Start of Input material
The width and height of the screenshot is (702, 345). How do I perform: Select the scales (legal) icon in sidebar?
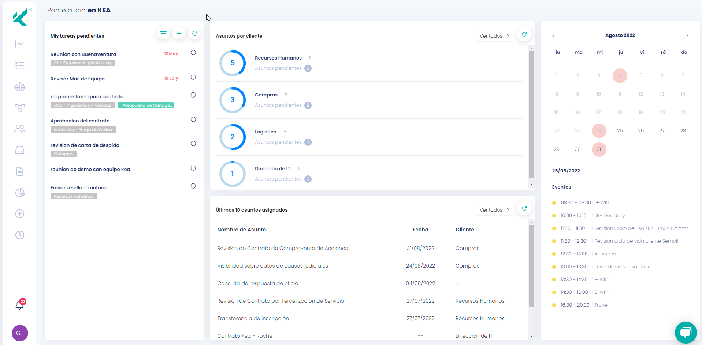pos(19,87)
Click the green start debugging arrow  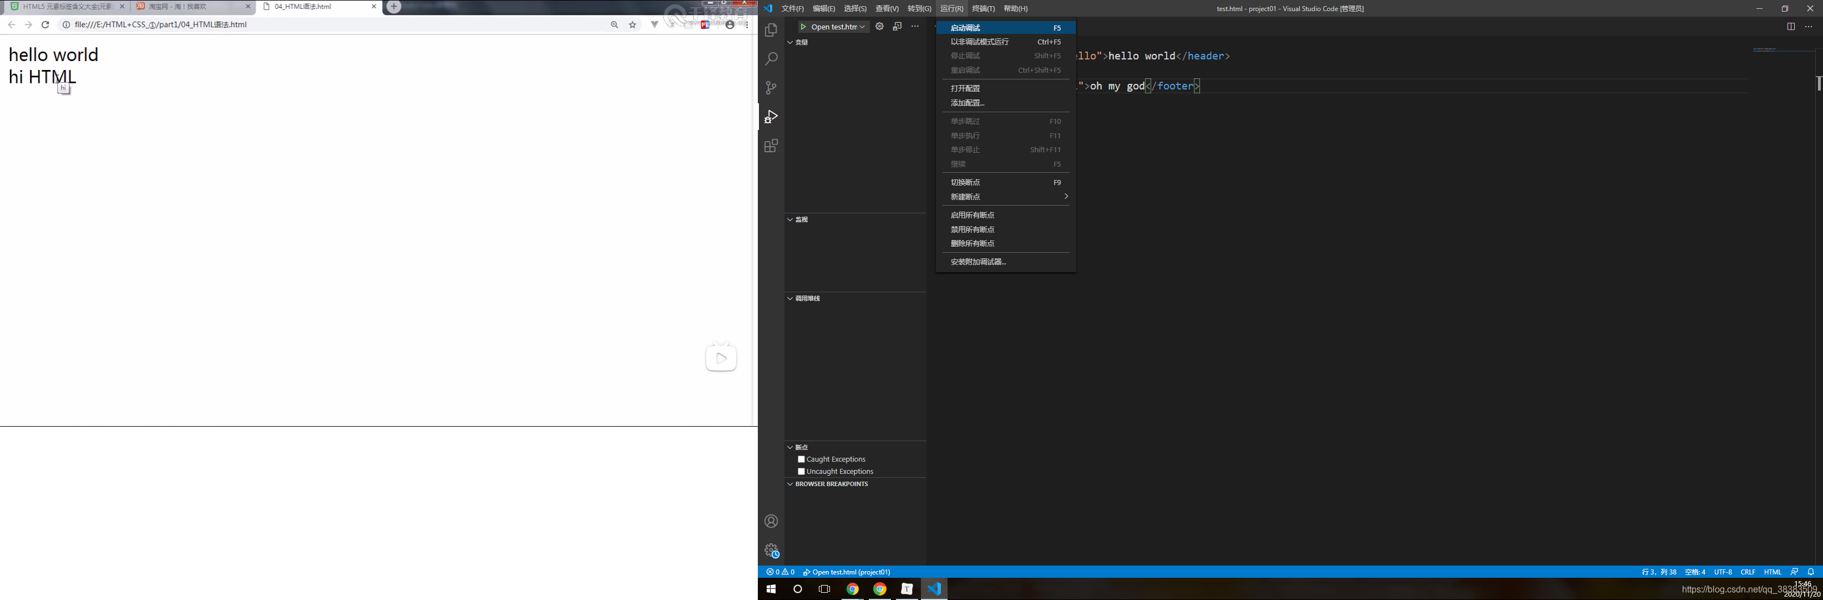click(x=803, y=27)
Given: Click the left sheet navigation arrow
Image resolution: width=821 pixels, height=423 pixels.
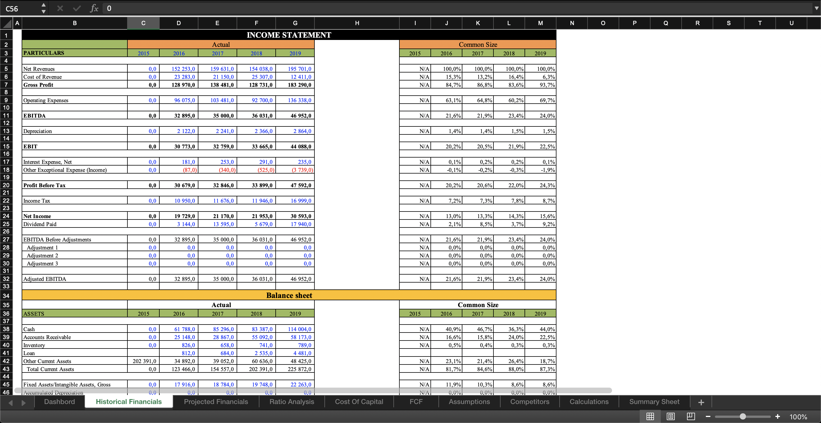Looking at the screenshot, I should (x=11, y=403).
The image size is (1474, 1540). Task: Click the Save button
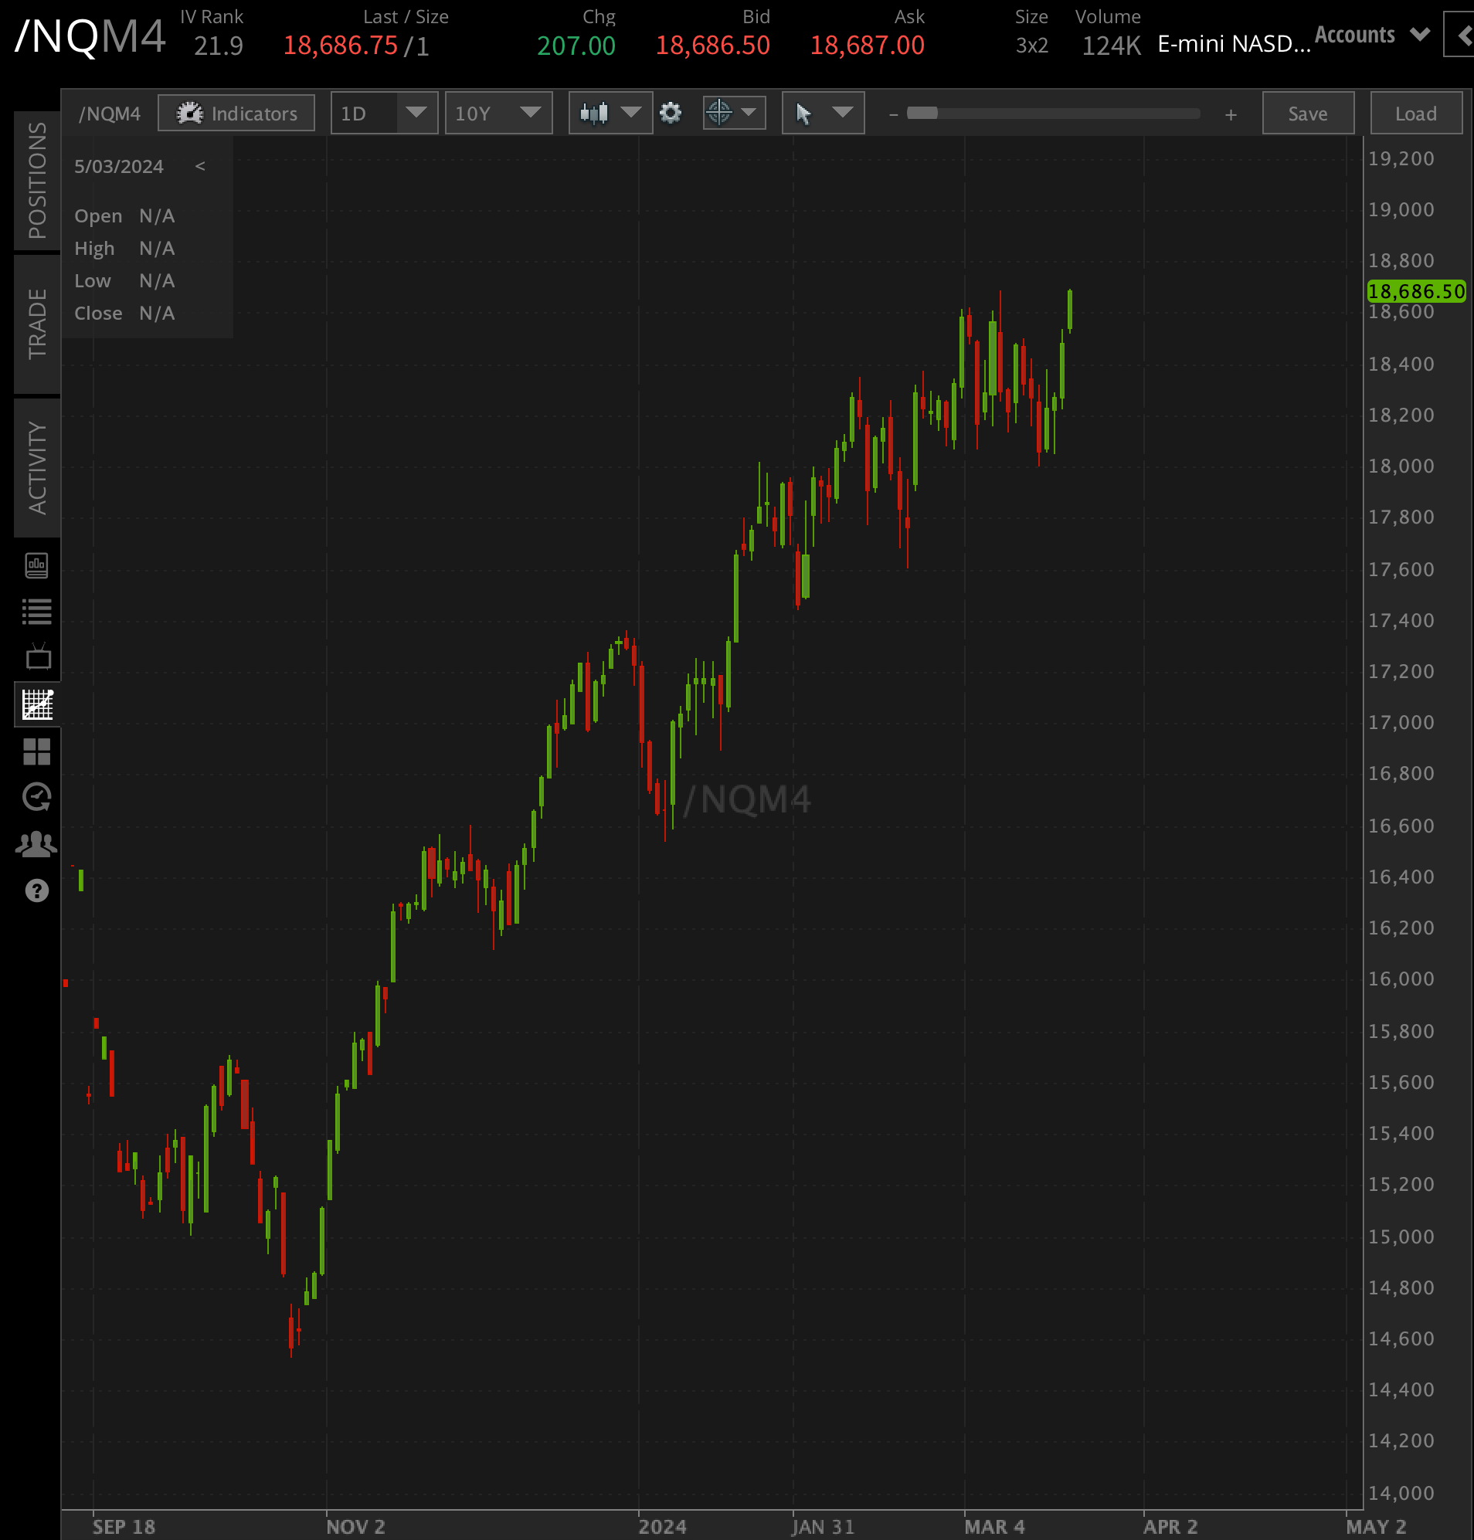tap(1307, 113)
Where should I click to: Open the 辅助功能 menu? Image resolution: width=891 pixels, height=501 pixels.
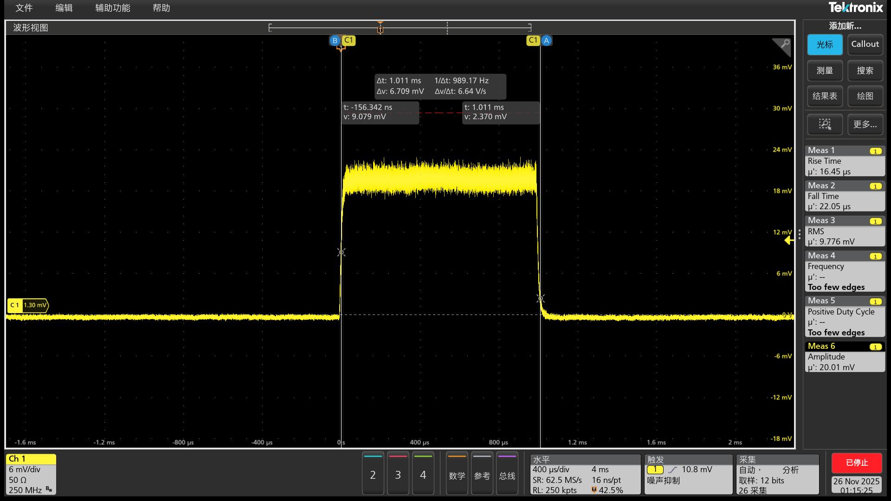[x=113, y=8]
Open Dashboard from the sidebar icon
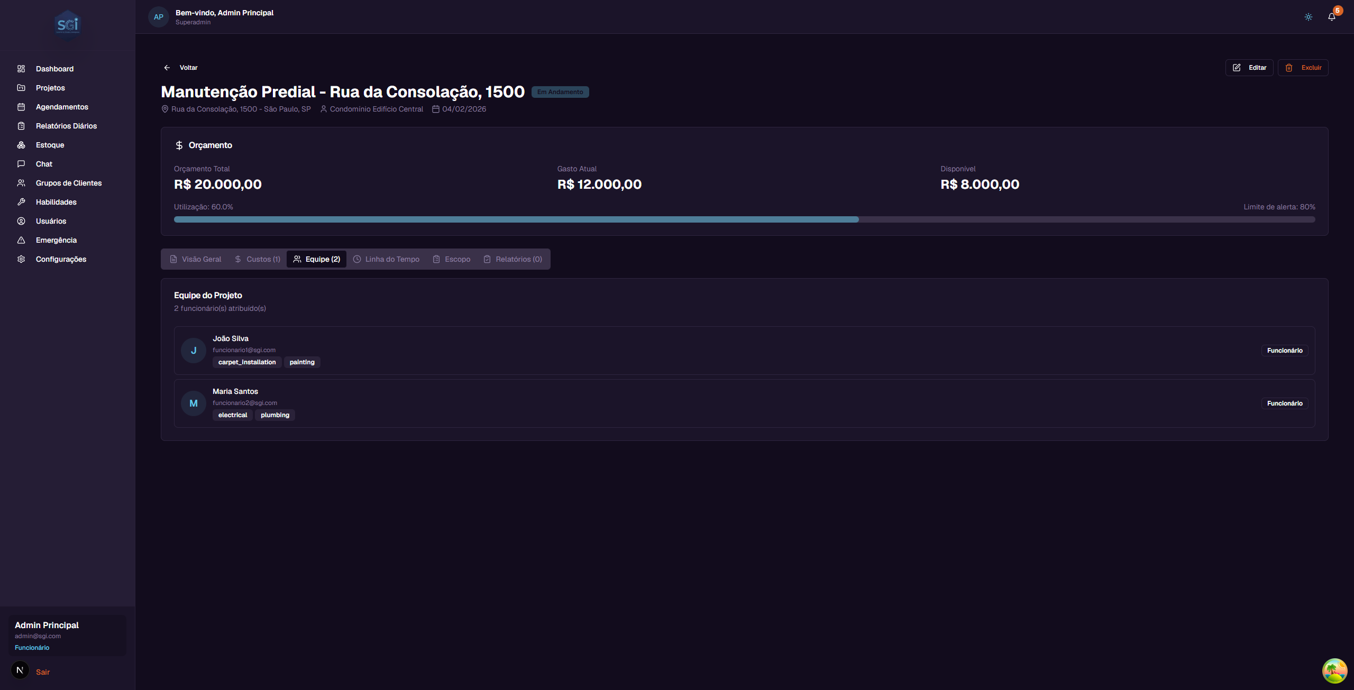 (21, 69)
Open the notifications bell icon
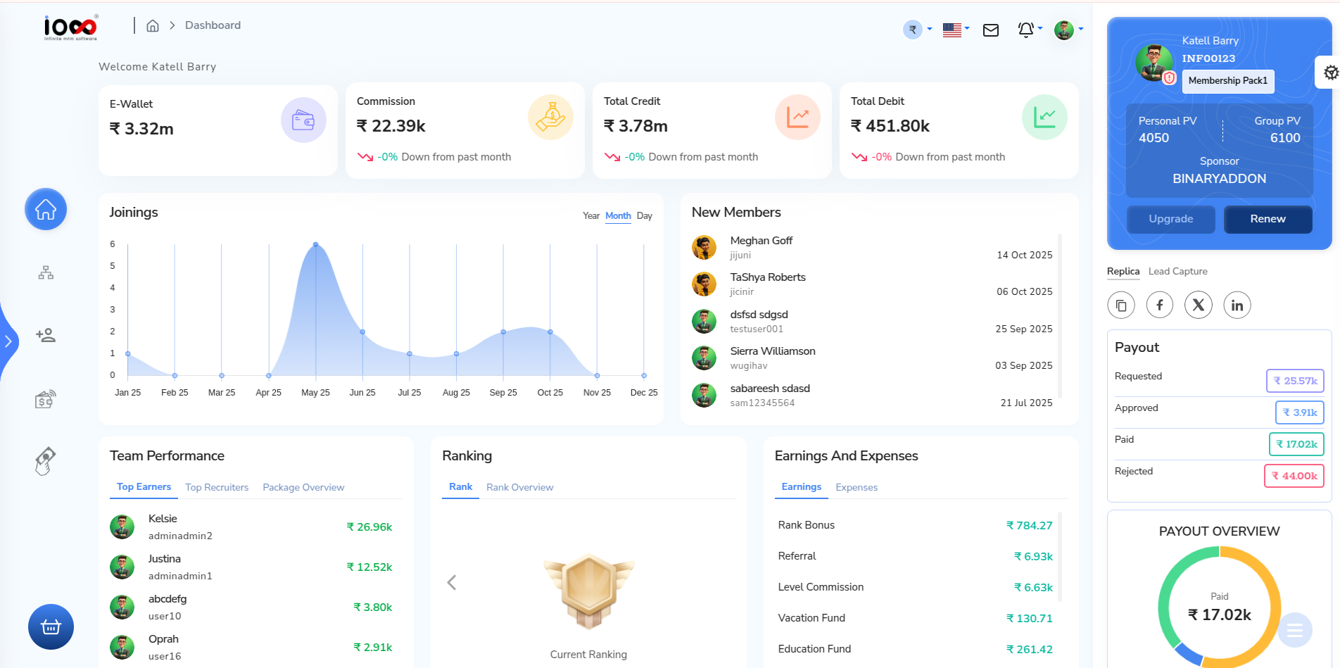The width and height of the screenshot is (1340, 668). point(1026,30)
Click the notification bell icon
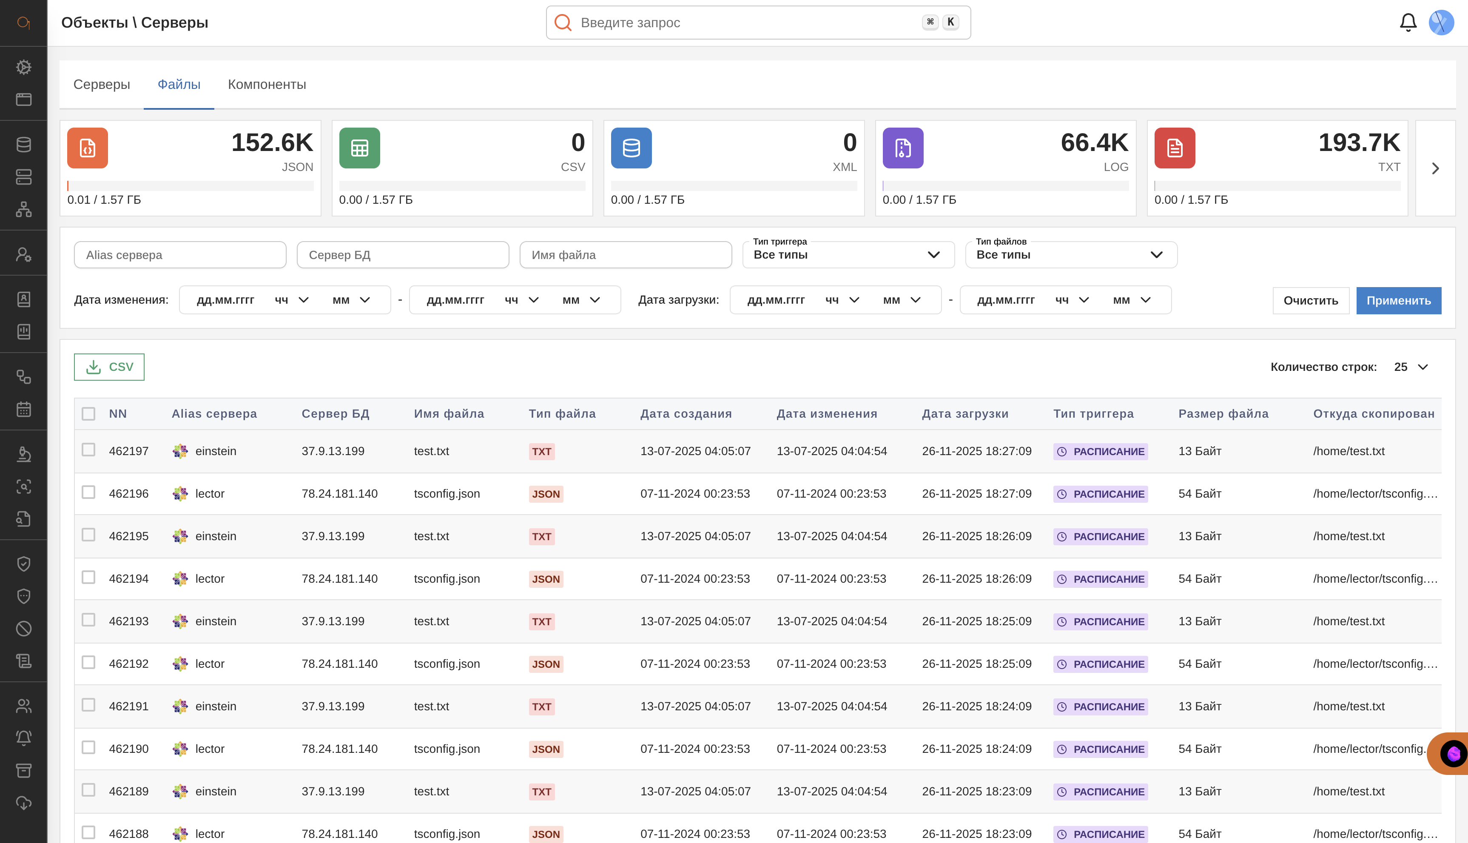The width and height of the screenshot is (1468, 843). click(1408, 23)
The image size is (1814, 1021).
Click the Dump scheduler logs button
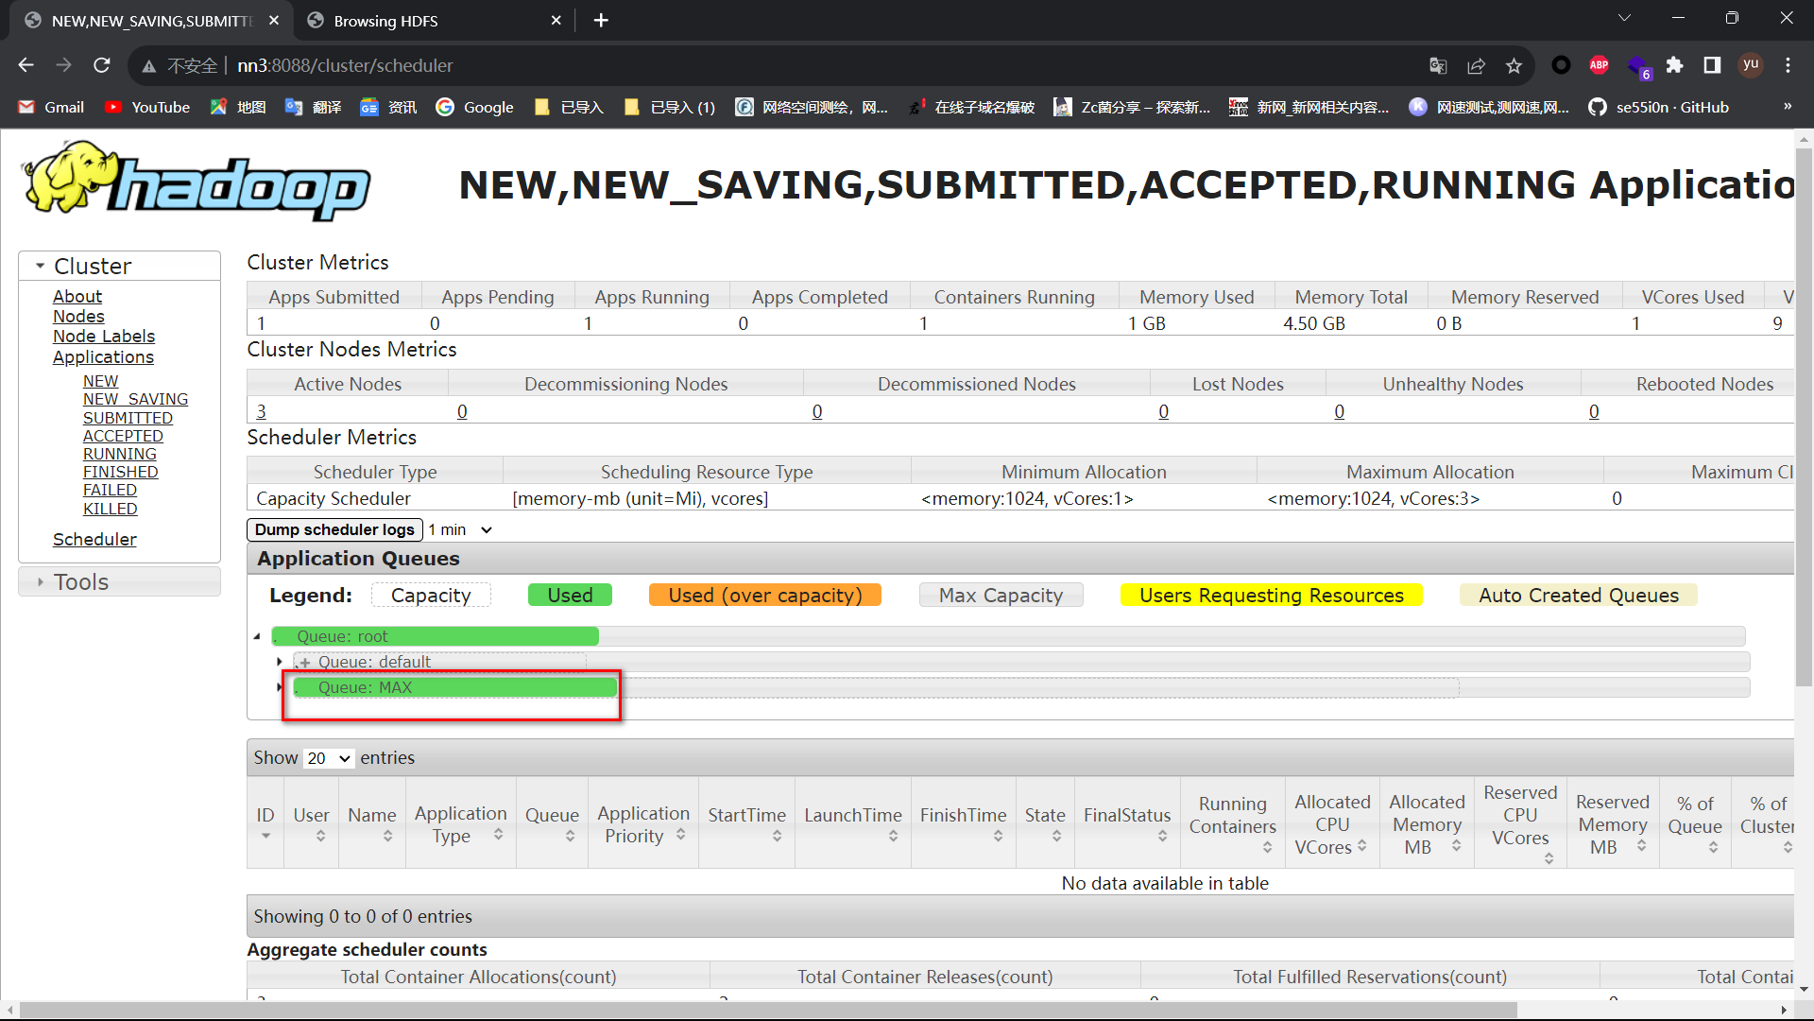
End of Input material
# Aim of the exercise
Please return exactly, and only, the lines from the one containing "Open Dashboard from the sidebar icon" through the end of the records, with both end lines kept and every picture dropped.

# Task result
Open Dashboard from the sidebar icon
 (21, 69)
Open the notifications bell icon
The width and height of the screenshot is (1340, 668). point(1026,30)
Click the notification bell icon
The width and height of the screenshot is (1468, 843). click(1408, 23)
The image size is (1814, 1021).
Click the Dump scheduler logs button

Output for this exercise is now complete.